I would suggest that, if we are to reorganise healthcare (and it seems the need to improve our comparative performance makes this imperative), we should be looking at how the more successful countries’ arrangements achieve the results they do AND EMULATE THEM.
Very interesting and accurate article. My only concern is that other than one anonymous nurse, there is no discussion of, or comments by any of the more than 96,000 employees of AHS.
There is more to health care than physicians.
Thanks for your comment David. Your criticism is appropriate and was certainly a challenge that we grappled with in writing this article. We did contact about 2 dozen people with interview requests for this story – many of whom were non-physicians and worked in front line care, management and administration for AHS. The majority of these individuals either declined to be interviewed, or did not respond. Many said that they were not comfortable speaking with us in the current climate. Our sense was that physicians were more willing to be interviewed because they are slightly more independent from AHS than say, a salaried administrator. Even then, most requested to be quoted anonymously.
Thanks for the response. How sad. That pretty much says it all about morale.

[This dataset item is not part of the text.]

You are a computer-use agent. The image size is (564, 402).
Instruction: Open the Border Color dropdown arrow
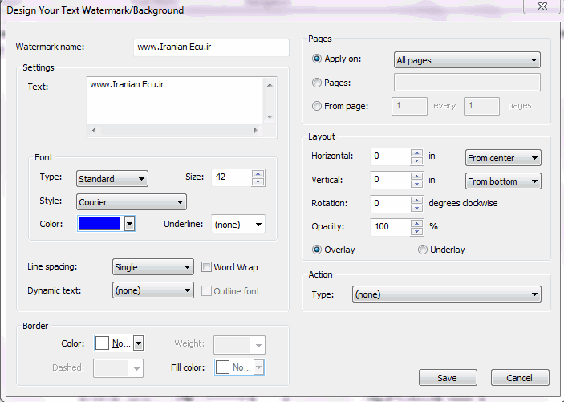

Interesting article on health care in Alberta. For me, the article begets 3 questions. Question #1: In this supposedly free and democratic jurisdiction, why are so many interviewees afraid to have their names attached to their comments? Question #2: Data exist on the optimum size of organizations from a management perspective. How do these data on achieving management excellence align with AHS and its 96,000 employees? Question #3: %featured%Widely accepted principles of effective change management exist. These principles include staples such as: making a strong case for change, developing a Guiding Coalition of key stakeholders, communicating effectively and incessantly, achieving some early wins and building on them. Has the Government of Alberta employed any of these in the engineering of the changes it has imposed upon its health care system?%featured%
When the governance of health care is under a provincial monopoly, there is no freedom to speak.
If you anger AHS in Lethbridge, you angered them in Edmonton too. There are no safe havens to turn, or alternative systems to work in, without emigrating from the province.
This is the problem.
Centralized health care amalgamation destroys competition, advocacy and patient/physician choice.
I am struck, yet again, how the authors of reports criticizing provincial health systems, ultimately end up in important positions in the organizations they castigate. In the AHS case Janet Davidson, ends up appointed as a deputy minister running the very organization she reported on. In Ontario in 2006 , one of the principal authors of a review of the Ontario Drug Benefit Program, ended up being appointed as Assistant Deputy Minister and first Executive Officer of the revamped Ontario Public Drugs Program.
Hopefully, I am incorrect in speculating that the ambitions of bureaucrats might be driving all these myriad changes to provincial health systems.